In the original Moebius Adventures system, we broke character creation into two large chunks – Childhood and Professions. Childhood covered everything up to age 12 or 14. And a character’s childhood might be very different than their choices of Profession. Look at a character like Conan. He was a normal child until he watched his family and village get slaughtered and was then taken as a slave. You think that might have shaped his attitudes, knowledge, and skills a bit?

So I propose that when folks are creating characters that they think about it in those two major buckets. What did the character learn as a child that has stuck with them into adulthood? And what choices might they have made as far as their professions go (or what choices were made for them)? Obviously not all skills you learn as a kid are useful. But many we continue to develop throughout our entire lives.

You could even go so far as to build in a tree of known associates. Who did your character grow up with? Have they kept in contact with any of those folks? Or did they part ways? Was it an amicable departure or one with enmity? Is it someone you might encounter during a game? What happens if a childhood enemy faces you as an adult? How is that different from a random monster encountered in an adventure?

Perhaps your character did or didn’t have a great family life growing up and they simply wanted to get out and explore the world or get away from what they knew before… What events shaped the decisions to learn particular skills? Did your parents teach you to forage and hunt or were you orphaned early on and forced to scrounge for food, learning what you could to stay alive? Did you gain any scars from early practice of weapons skills? Did you witness the death of a family member that you still seek revenge for years later (think Inigo Montoya)?

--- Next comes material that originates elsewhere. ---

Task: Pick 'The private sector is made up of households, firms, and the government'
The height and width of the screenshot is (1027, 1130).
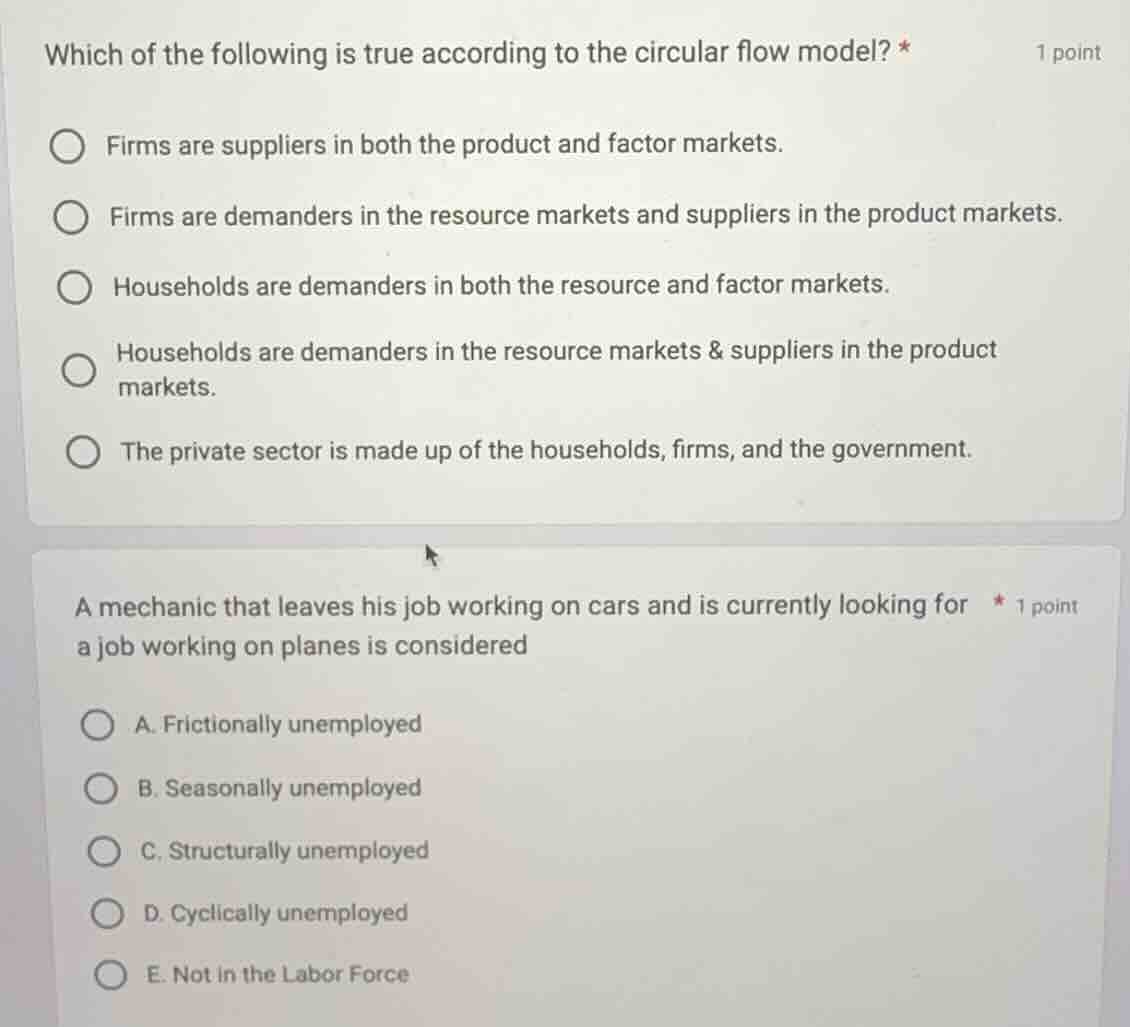Action: [86, 451]
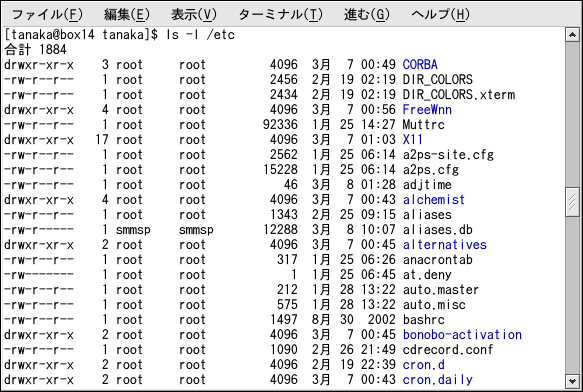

Not only do you end up with a basic history of your character to go with the skills they have, but you end up with contacts you can leverage in-game and that your GM can use to help tie things together and make them easier to relate to for your character. It works to the benefit of both the player and the GM to develop more backstory to better inform future events.

Yes, I know that D&D only gives you a few skill points here and there. Other games have the same issue. But slot a third or even a half of those skills towards defining your knowledge from childhood and you’ll end up with a better idea of where your character came from.